E PER FORTUNA CHE CHICO FORTI DOVEVA TORNARE A NATALE (DEL 2020)

La notizia è che non c’è nessuna notizia. Dopo la promessa di 13 mesi fa del ministro degli esteri italiano (“Sarà a casa per Natale”), è calato il silenzio assoluto, se non che Di Maio da allora parla d’altro. Di tutto, ma non del caso Chico Forti, l’italiano recluso da 22 anni negli Stati Uniti al termine di un processo farsa per omicidio.

Spuntano striscioni, manifesti, cartelloni, post di solidarietà ogni giorno e ovunque. Si moltiplicano gli scioperi della fame accertati di vip e di gente comune, gli articoli di quotidiani, radio e tv locali in Trentino da dove Chico partì più un quarto di secolo fa. Si alza la voce degli zii incrollabili Vilma e Gianni Forti, che lanciano appelli quasi quotidianamente. Sbuca qualche interrogazione parlamentare senza che abbia risposta alcuna. Per il resto, il nulla più assoluto.
Il detenuto italiano abbandonato dalle istituzioni, vigorose nella propaganda quanto inette nel concreto, in carcere scrive poesie, come quella che ha buttato giù a Natale: “Veramente pochi fiori – scrive Chico Forti – rappresentano il concetto di resilienza come la Stella Alpina. Sopravvivendo a temperature sottozero, a forti venti di uragani, su suoli rocciosi. Per questo dedico la mia nuova poesia alla dissolvenza tra vecchi e nuovi anni, onorando la resilienza. Ora sto affrontando la fase finale di questo Iron Man lungo 22 anni, con la mia Maratona delle Termopili verso casa. Non importa se scritta o vocale, ogni parola ha un suono, ogni frase è uno strumento.
Come una stella alpina, le radici aggrappate alla roccia, primo ed ultimo nel salutare la neve. Più albatros che gabbiano vedevo lontano, una vista migliore la godeva solo il cielo. I folli, a fatica, mi raggiungevano, altri più folli mi emulavano. All’alba facevo colazione col sole, al tramonto raccontavo le storie alla luna, quella né pallida né cinerea, circondato d’ombre e gocce di vento, la mia musica era l’aria, le mie note le nuvole. Raccolto da mani impietose il mio destino ora è inserito in un libro, mio malgrado, nella pagina imprevista. Mi adatto, non mi spezzo. Fragile non è un’opzione, il tempo non mi ha alterato. Lenti magiche mi hanno ritrovato, tolto dal libro vogliono vedermi, sfiorarmi. Mi riscopro ovunque, nelle voci, nelle canzoni: in mezzo all’ inverno di Tiziano, nel guerriero di Marco, nell’esistenza di Francesca, nel risveglio di Damien, nei sospiri di Chiara, nella dedica di Andrea, nelle liriche di Joe, nella voce di Luca, Michele ed Enrico… Dal libro sono passato in un quadro: vicino ad una finestra aperta, riassaporo il vento. Il ciclo continua, non è segreto, rimango una stella alpina. Chico”.

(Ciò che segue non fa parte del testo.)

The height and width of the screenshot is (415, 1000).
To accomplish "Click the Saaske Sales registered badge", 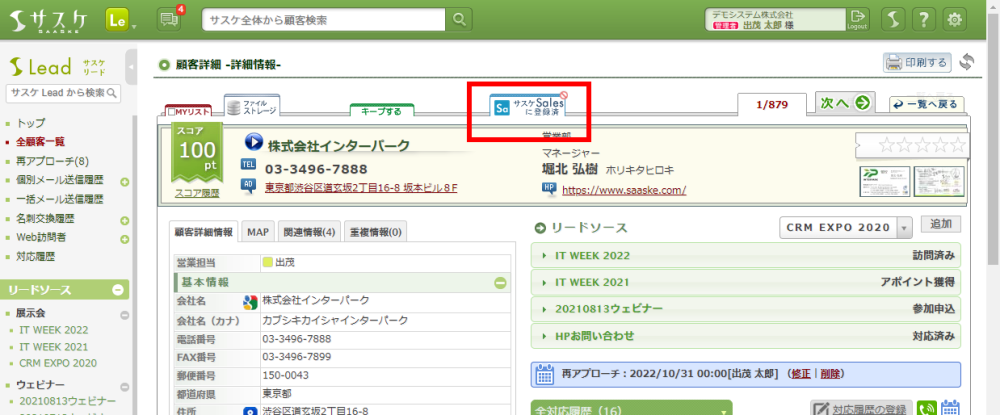I will 530,107.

Una tragedia giudiziaria si è abbattuta come un uragano su una famiglia mite che ha un solo scopo, ormai, nella sua vita: far riabbracciare il figlio alla madre, 93enne. Le carte di trasferimento sono sparite, gli era stata accordata l’estradizione in assenza assoluta di possibilità di revisione del processo, ma la diplomazia è inesistente, salvo non si tratti del percorso inverso come nel caso di Amanda Knox.

Quello di Chico Forti resta un caso di cui la nostra politica deve vergognarsi, un caso per cui ogni italiano deve tremare perché in viaggio all’estero, qualsiasi cosa ti accada nelle grinfie della “giustizia” locale, sei condannato a restare solo, dividendo il senso comune di frustrazione e distacco per una classe dirigente sorda e insensibile. Fuori dai confini italiani, siamo soli con la nostra valigia e i rischi che corriamo.

A meno che qualche altra valigia si riempia di soldi per un riscatto, nel qual caso in aeroporto ci verranno a prendere presidenti della Repubblica, del Consiglio e di partito, per il rituale selfie, per una nuova montagna di retorica come esca da urna elettorale, per un nuovo effimero successo di incravattati che in verità se ne fregano. Dando appuntamento al prossimo Natale.